Recipe parameters, including train_args and config override dictionaries, must never contain actual secret values. Read secrets from site environment variables or mounted files; references are supported only where documented in nvflare.recipe.secrets.

Parameters:

name – Name identifier for the federated learning job. Defaults to “cyclic”.
model – Starting model object to begin training. Can be: - nn.Module instance - Dict config: {“path”: “module.ClassName”, “args”: {“param”: value}} - PTModel instance (already wrapped) - None: no initial model
initial_ckpt – Path to a pre-trained checkpoint file. Can be: - Relative path: file will be bundled into the job’s custom/ directory. - Absolute path: treated as a server-side path, used as-is at runtime. Note: PyTorch requires model when using initial_ckpt (for architecture).
num_rounds – Number of complete training rounds to execute. Defaults to 2.
min_clients – Minimum number of clients required to participate. Must be >= 2.
train_script – Path to the client training script to execute.
train_args – Additional command-line arguments to pass to the training script.
launch_external_process – Whether to run training in a separate process. Defaults to False.
command – Shell command to execute the training script. Defaults to “python3 -u”.
framework – ML framework type for compatibility. Defaults to FrameworkType.PYTORCH.
server_expected_format – Data exchange format between server and clients.

(Aim):
From the parameter list, return the passage starting at "launch_external_process – Whether" and ending at "Defaults to FrameworkType.PYTORCH.", copied word for word. Rely only on the parameter list above to do this.

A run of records
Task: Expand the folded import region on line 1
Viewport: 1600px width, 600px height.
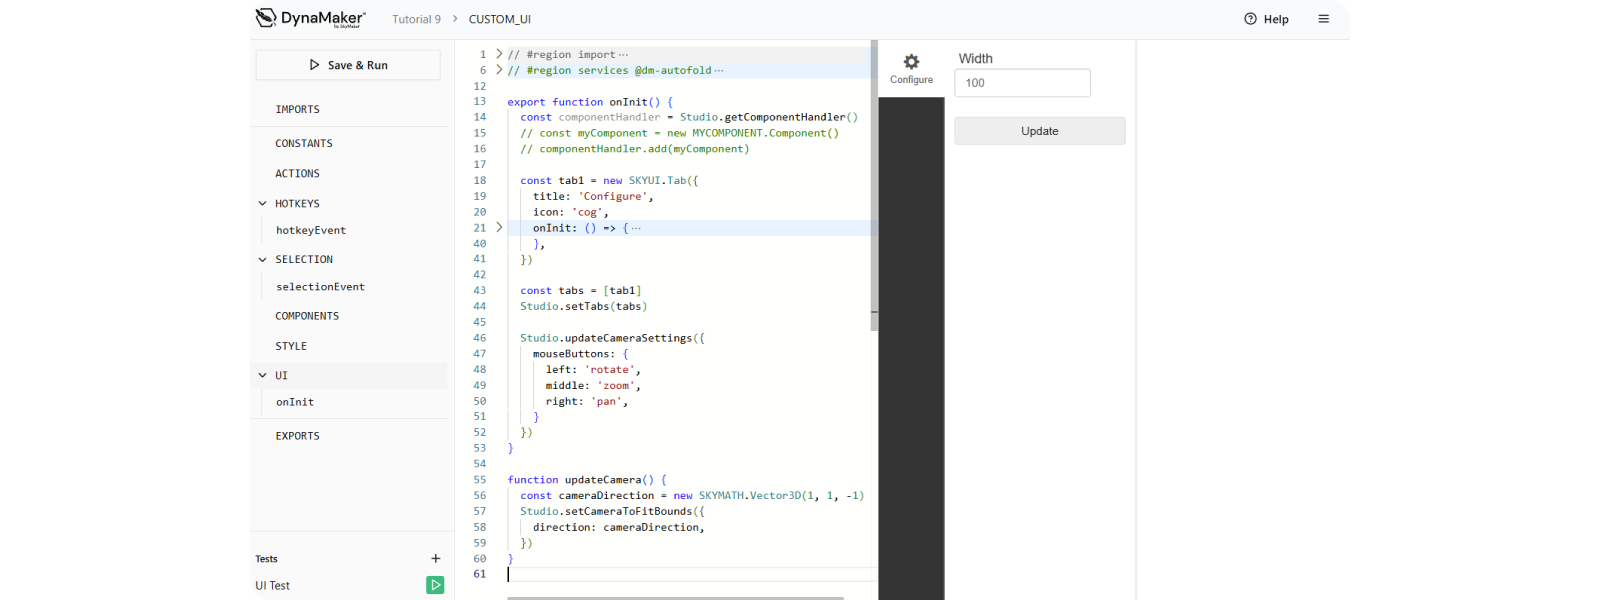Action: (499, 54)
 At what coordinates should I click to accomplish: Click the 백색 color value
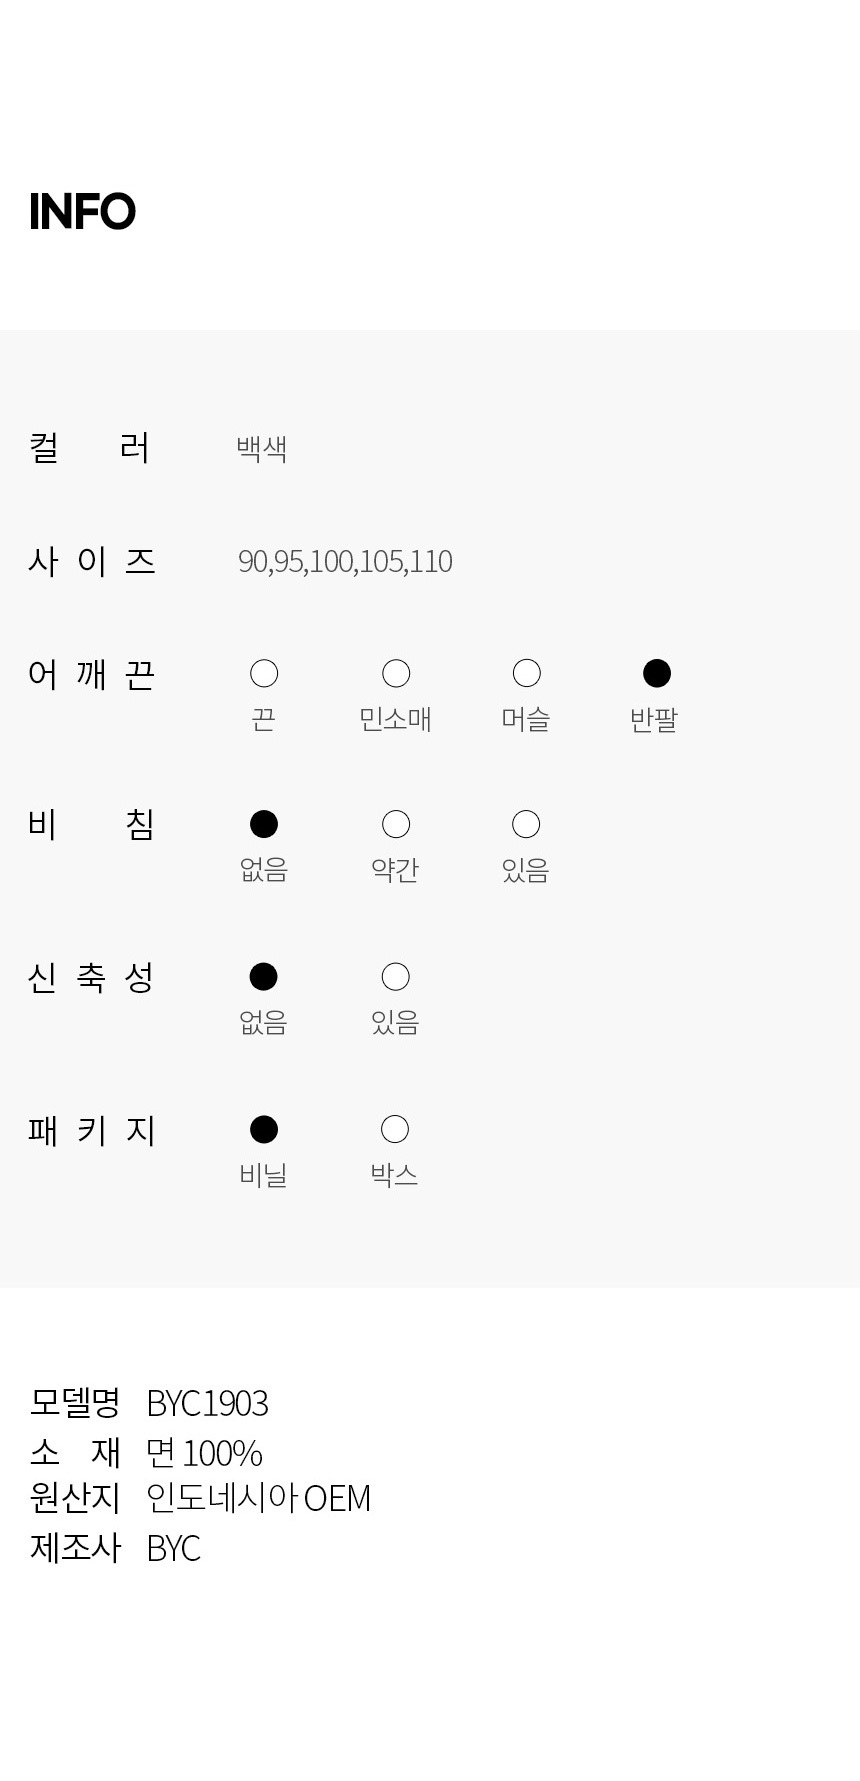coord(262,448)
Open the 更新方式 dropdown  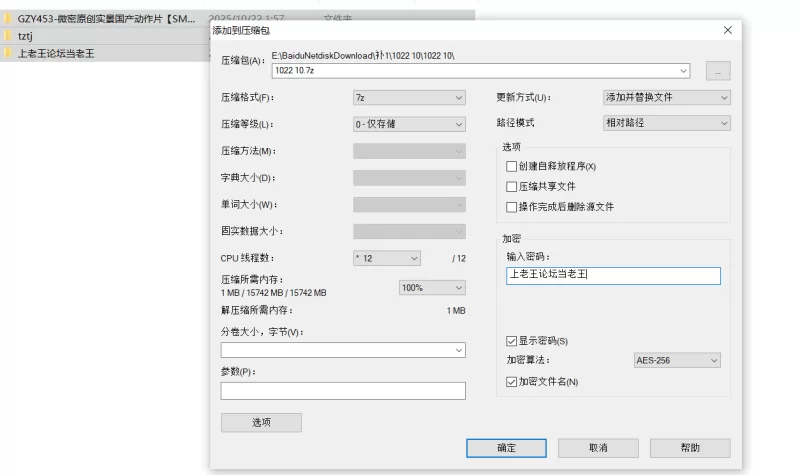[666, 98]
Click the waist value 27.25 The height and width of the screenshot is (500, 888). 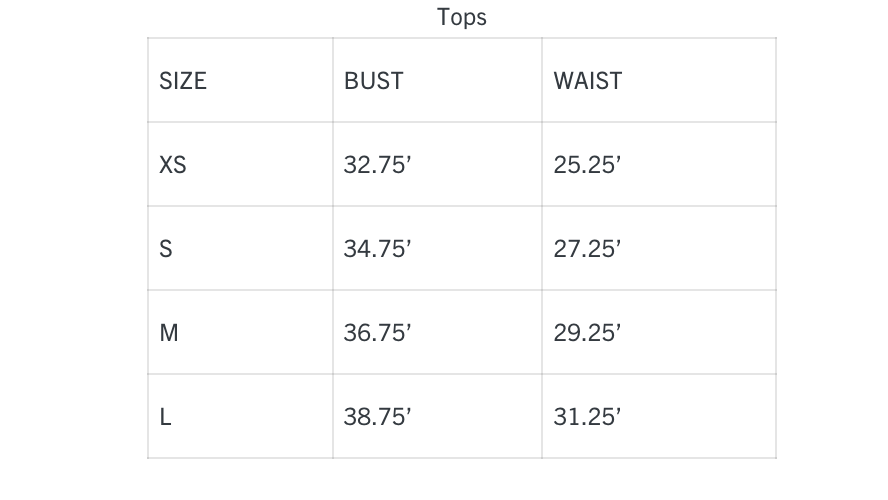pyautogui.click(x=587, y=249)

(Result of this exercise):
launch_external_process – Whether to run training in a separate process. Defaults to False.
command – Shell command to execute the training script. Defaults to “python3 -u”.
framework – ML framework type for compatibility. Defaults to FrameworkType.PYTORCH.